Ella Ji – Oppenheimer
So my first question is relating to mobile monetization as well. Just wonder if you can share some colors relating to the advertisers, what’s the mix between overseas and the domestic as well as if there is any colors relating to the user behavior differences between international and the domestic users and how is that going to affect your monetization going forward and also relating to your newly launched product such as Cheetah Browser. How long do you think it will take you to monetize meaningful from when you launched a product?
So of course if you look at mobile users there is some interest and behavior but if you look at in terms of receptiveness to mobile advertising, we see that overseas users are more receptive to mobile advertising. On the other hand in China domestic users are more receptive to mobile game business.

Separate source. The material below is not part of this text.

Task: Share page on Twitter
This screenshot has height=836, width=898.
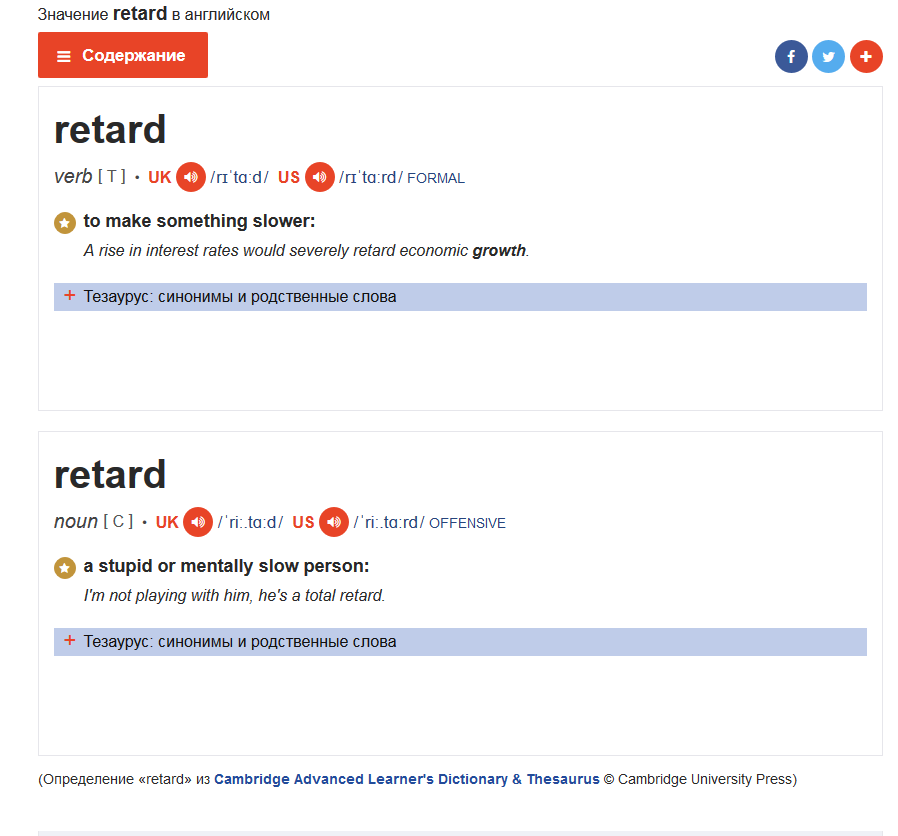Action: [x=828, y=57]

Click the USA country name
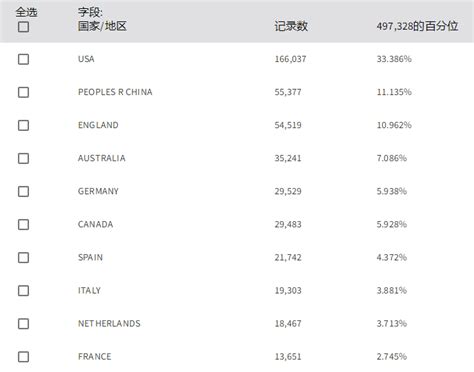tap(86, 59)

So in term of mobile monetization I think in the near term we don’t see too much pressure to do that, I think our focus in mid-term in mobile user acquisition. However, if you look at our only two genuine revenues are mobile advertising and mobile game we have demonstrated that is a lot of potential here when we have a user data [ph]. So if you look at our long term monetization strategy really it's not to try to squeeze as much revenues from our users possible but we wanted to develop the best product possible and to acquire user base and have very strong user loyalties and once we have that then I think mobile monetization will be very natural and logically kind of easier.
So we continue to see that strong momentum in term of mobile revenue growth. However again I guess global monetization is not our highest priority, investment product [ph] is our top priority in the near term but in term of like large scale monetization big increase, significant revenue transition from probably be mixed years.

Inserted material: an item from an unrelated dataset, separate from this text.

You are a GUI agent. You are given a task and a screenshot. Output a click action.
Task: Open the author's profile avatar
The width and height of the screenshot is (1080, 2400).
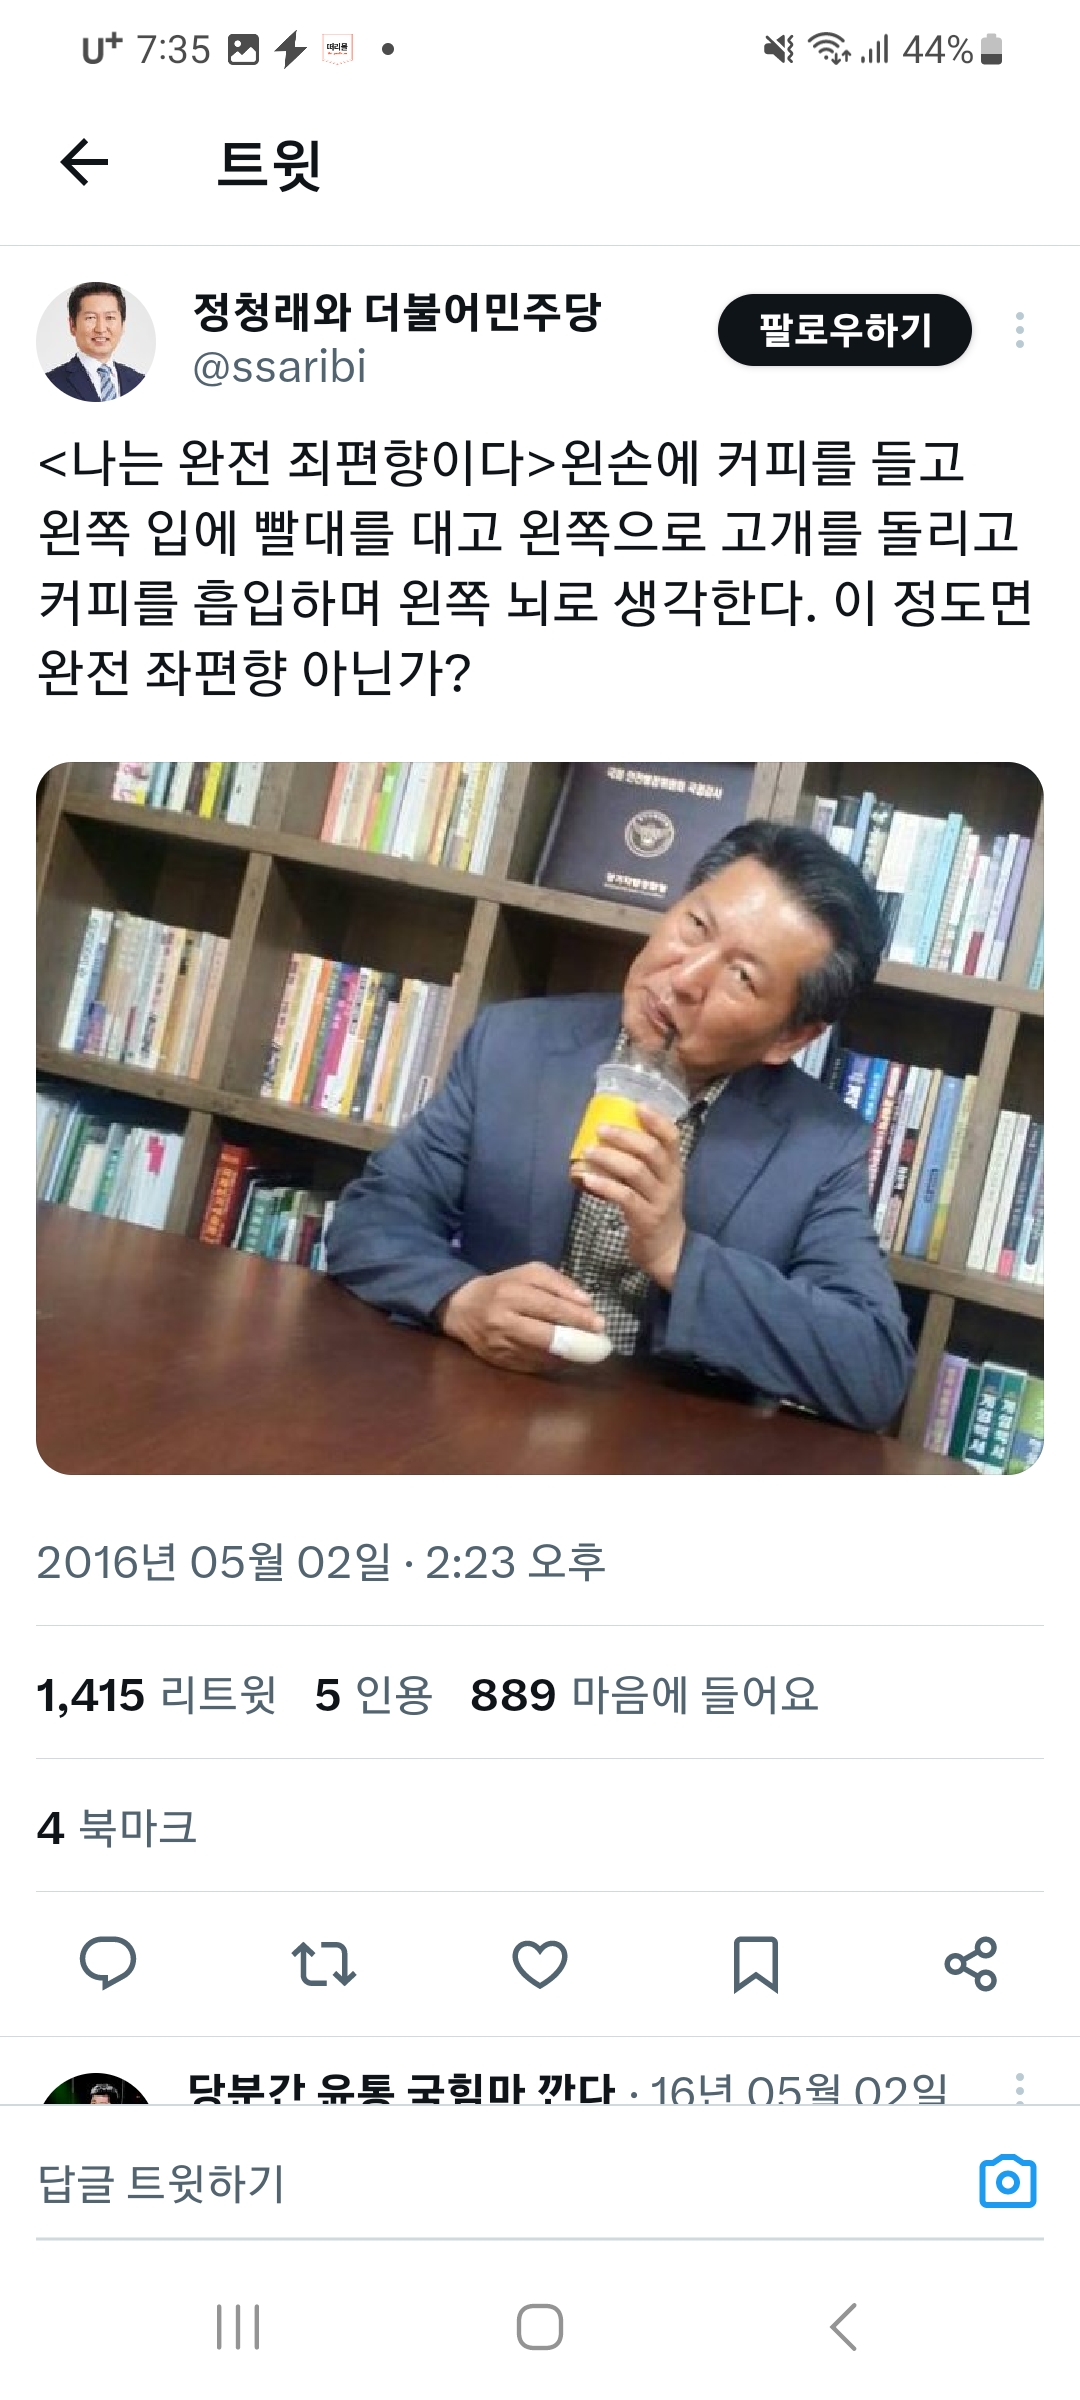pyautogui.click(x=96, y=342)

So if you look at the monetization it's not meaningful [ph] that it's at point. We have seen very strong momentum in our mobile revenue growth either if you look at our year-over-year growth in mobile, we are grown out percentage [ph] for example but we will continue to focus on mobile application departments developing our backlog infrastructure. As you can see we also acquire company is our focus and we have also (indiscernible) our capability in mobile monetization. So I think it's between our user growth, user acquisition, product development, our mobile structure developmental and also some monetization. So I guess you know in short you should expect a more gradual and steady growth in mobile.
Ella Ji – Oppenheimer
And so my second question is relating to your revenue growth on the PC end what’s your total PC MAU for this quarter and can you also talk about -- amongst the regional trend relating to your PC user conversion.
So Ella, as we mentioned in our press release our key monetization product on PC platform is Duba.com and we have seen significant user growth in our multi-active user for Duba.com increased by 70% year-over-year and 25% quarter-over-quarter to 68 million in June 2014 and that is our main product line monetization. So if you look at our PC revenue growth mainly coming from increased user traffic. Of course our flagship product on mobile is actually our Duba.com and our software and -- but however we have decided -- its better to actually focusing on some of the key metrics more than overall mobile -- our PC user base.
Thank you. And this concludes the question and answer session. I would now like to turn the call back to management for any closing comments.
Thank you all for joining us today. If you have any questions please do not hesitate to contact us. Thank you.
Thank you. The conference is now concluded. Thank you for attending today’s presentation. You may now disconnect. Have a nice day.